Is there any aspect of writing that you find particularly frustrating?

I am not, by nature, a very patient person.  Writing has taught me patience.  Many times, I sit down with a story idea, and I want to regurgitate it onto the screen as quickly as possible.  However, once I’m in the middle of writing, impatience can actually work against me.  I have to slow down and develop the setting and characters carefully.  Once I take the time to address those facets of the story, the story begins to unfold on its own, far more effectively than if I tried to force the story out quickly.

Beginning writers make many mistakes; what do you think is the most harmful and what advice would you give?
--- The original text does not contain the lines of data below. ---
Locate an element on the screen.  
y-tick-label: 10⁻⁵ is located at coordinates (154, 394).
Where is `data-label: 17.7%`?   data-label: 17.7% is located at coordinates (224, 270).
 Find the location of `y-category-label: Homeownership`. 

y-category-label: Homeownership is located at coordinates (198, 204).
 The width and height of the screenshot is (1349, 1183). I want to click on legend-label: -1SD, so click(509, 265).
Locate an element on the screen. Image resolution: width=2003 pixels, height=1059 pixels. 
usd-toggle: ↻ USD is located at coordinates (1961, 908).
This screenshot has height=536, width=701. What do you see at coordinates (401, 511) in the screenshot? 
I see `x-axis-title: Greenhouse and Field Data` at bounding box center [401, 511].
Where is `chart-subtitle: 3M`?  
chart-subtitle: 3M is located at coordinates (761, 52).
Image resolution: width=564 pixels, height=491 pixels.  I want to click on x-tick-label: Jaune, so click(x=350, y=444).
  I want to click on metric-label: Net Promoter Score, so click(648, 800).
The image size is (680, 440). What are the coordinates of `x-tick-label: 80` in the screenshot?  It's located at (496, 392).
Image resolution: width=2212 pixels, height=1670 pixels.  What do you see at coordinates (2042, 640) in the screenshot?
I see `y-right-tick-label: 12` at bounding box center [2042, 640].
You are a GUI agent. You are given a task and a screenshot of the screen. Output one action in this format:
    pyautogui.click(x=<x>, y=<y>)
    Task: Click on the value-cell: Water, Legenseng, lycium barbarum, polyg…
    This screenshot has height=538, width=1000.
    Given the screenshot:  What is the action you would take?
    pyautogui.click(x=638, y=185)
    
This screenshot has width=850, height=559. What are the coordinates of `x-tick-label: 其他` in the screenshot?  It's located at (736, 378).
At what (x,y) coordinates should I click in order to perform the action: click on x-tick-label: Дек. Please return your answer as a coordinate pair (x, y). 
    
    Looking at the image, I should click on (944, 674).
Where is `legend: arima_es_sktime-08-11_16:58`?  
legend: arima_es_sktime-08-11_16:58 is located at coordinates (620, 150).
In my view, the biggest mistake a beginning writer can make is believing there is no room for improvement on any given story.  When I wrote “5”, I thought it was as close to perfect as it could be.  When Jay returned the story with suggestions, I quickly realized that by adding a few paragraphs near the end of the story, the poignancy of the tale reached a new level.  The best suggestion I can give a new writer is this:  be open to suggestions.  Generally, if an editor is making suggestions, it means that they are interested in the story.  Even if you disagree initially with their assessment, try revising to address the questions and concerns.  It is surprising how much a story can improve just by doing that.